Amazon grocery-picks fight with Walmart
“What is the place you think of when you think:
‘I want to buy a soccer ball, I want a dress, I want ground beef’?” The question is posed by Janey Whiteside, Walmart’s chief customer officer. “The retailer that wins that top-of-mind [battle] becomes the go-to destination,” she says.
Obviously, she would like the answer to be Walmart, both for its bricks and mortar stores and its burgeoning ecommerce business, but it has been in a two-decade battle with Amazon that is intensifying as the rivals chip away at one another’s core strengths in online retail and store chains.
Despite the competition, both are still growing, and it is the little guys we should be fearing for in this contest. Sales have ballooned during the pandemic, making them the world’s two largest public companies in any sector by revenues. Walmart’s remain bigger by a comfortable margin, with net sales last year of $555bn compared with Amazon’s $386bn. In the first part of an FT series on the future of retail, Alistair Gray and Dave Lee report on Amazon’s renewed assault on groceries and the supermarket business with Amazon Fresh, which has now grown to at least a dozen stores, with more on the way.
There is convergence on ordering groceries online and having them picked by staff in stores, a process that Amazon has been struggling to streamline, reconfiguring its Whole Foods stores during the pandemic to be more like Fresh’s ecommerce operations. For now, Amazon’s stores “are too few and too scattered” to have a transformative impact, said Bill Bishop of retail analysts Brick Meets Click. “It would — and potentially will — be a different story if Amazon uses the Fresh stores and Whole Foods to begin to saturate a particular market area.”

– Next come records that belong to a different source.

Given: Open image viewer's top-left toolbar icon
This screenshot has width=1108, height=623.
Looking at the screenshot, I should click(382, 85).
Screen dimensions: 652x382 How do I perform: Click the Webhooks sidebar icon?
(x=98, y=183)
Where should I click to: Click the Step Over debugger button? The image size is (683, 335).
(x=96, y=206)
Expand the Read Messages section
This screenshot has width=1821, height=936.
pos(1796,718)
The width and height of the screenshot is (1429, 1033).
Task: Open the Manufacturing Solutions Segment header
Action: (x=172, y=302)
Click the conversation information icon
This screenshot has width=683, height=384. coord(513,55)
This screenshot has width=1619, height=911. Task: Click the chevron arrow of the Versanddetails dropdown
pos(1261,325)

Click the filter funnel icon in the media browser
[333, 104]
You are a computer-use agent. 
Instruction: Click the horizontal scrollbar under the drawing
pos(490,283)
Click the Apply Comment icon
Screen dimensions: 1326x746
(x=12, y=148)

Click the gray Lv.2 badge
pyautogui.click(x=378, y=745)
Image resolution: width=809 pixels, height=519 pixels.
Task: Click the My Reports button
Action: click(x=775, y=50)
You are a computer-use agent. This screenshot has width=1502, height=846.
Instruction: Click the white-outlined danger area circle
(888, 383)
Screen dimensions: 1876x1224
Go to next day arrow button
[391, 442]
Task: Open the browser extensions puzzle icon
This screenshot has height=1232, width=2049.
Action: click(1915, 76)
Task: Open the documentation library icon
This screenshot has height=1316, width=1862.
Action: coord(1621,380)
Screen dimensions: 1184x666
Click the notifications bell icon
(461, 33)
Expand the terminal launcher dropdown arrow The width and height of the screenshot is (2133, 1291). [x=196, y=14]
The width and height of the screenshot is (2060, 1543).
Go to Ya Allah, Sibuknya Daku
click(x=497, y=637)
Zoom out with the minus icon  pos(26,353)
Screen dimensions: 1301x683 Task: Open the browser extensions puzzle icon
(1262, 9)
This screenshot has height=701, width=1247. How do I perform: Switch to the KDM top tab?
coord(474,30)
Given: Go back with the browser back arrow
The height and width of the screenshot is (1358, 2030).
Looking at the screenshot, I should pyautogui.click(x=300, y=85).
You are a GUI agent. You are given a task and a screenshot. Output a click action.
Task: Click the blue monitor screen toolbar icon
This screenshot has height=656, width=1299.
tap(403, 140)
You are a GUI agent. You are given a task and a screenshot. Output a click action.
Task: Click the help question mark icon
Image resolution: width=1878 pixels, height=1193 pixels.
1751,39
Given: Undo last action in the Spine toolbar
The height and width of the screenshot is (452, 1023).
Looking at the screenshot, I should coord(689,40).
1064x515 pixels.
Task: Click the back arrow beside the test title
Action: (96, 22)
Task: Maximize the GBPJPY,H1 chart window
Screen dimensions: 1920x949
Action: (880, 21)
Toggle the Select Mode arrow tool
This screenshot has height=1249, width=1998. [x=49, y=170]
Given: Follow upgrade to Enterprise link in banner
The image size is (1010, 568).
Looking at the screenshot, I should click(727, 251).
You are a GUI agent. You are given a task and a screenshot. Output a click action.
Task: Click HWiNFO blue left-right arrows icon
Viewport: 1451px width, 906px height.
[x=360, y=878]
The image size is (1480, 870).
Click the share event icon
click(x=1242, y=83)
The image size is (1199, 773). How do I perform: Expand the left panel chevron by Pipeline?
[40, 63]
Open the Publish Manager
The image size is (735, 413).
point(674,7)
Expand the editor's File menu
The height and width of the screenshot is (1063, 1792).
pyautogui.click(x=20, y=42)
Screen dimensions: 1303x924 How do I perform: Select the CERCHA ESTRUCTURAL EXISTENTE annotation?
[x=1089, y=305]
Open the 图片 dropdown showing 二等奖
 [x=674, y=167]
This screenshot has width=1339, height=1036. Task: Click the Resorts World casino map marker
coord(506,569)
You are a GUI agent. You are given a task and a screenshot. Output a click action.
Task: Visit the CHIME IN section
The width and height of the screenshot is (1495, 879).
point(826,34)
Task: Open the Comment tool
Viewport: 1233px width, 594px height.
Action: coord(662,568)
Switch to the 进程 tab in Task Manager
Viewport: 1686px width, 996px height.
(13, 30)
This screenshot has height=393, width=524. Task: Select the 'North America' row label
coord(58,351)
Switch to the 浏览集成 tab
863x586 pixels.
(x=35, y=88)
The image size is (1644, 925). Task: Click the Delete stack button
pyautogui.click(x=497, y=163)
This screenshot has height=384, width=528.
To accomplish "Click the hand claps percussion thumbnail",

The Internet of (Five) Things
1. Tech stock sell-off slows
After falling 2.6 per cent on Monday on inflation fears, the tech-heavy Nasdaq had pared back Tuesday morning losses of about 2 per cent to be down 0.6 per cent at lunchtime in New York. Still, Cathie Wood’s $21bn Ark Innovation fund of tech stocks has fallen to its lowest level since November, with some of its biggest holdings including Tesla down a tenth or more already this month. Ark has now lost over one-third of its value since a February peak.
2. Thiel backs new crypto exchange
Billionaires Peter Thiel, Louis Bacon and Alan Howard are among the backers of a new cryptocurrency asset exchange called Bullish Global, which has been capitalised with more than $10bn in cash and digital assets ahead of its launch later this year. Jemima Kelly comments that the “joke” cryptocurrency dogecoin can help us to stop taking the crypto project quite so seriously.
3. Colonial hack opens up ransomware debate
The White House has opened a debate over the merits of companies making ransom payments to cyber attackers after a group of hackers shut down a US oil pipeline over the weekend. For more than two years before Colonial was hit, US officials had repeatedly warned major pipelines that they were increasingly vulnerable to hackers as they moved their operations online.
4. Germany acts over WhatsApp privacy concerns
A German regulator has banned Facebook from processing any data from WhatsApp users, arguing that the messaging app’s controversial new terms of service are illegal under European privacy law. The Hamburg Commissioner for Data Protection and Freedom of Information issued an emergency order prohibiting Facebook’s European operations from “processing personal data from WhatsApp for its own purposes” for three months.
5. Vice adjusts model ahead of IPO
Vice Media, the youth-focused news and entertainment group, has launched a free-to-watch online television channel to capitalise on the boom in streaming as it prepares for a stock market listing. Vice has been revisiting its business model while aiming to keep its reputation for edgy content and sway with millennials.
Tech tools — Yoto
Yoto’s £80 speakers, which can be operated by young children, have been a pandemic hit with parents, writes Nic Fildes. They have only a very basic display and work by inserting cards loaded with stories, music, educational content or radio programmes into a slot on the box. Recent investor Richard Reed said that he saw a Yoto Player on Instagram and bought one as an alternative to a television screen to entertain his three young children during lockdown. He said the speaker had quickly become “like a pet” as his kids would carry it around with them to listen to stories, music and recordings of their grandmother’s voice. “It’s not a toy,” he said of the device. “We see it having limitless upside. It is a portal into audio entertainment and education.”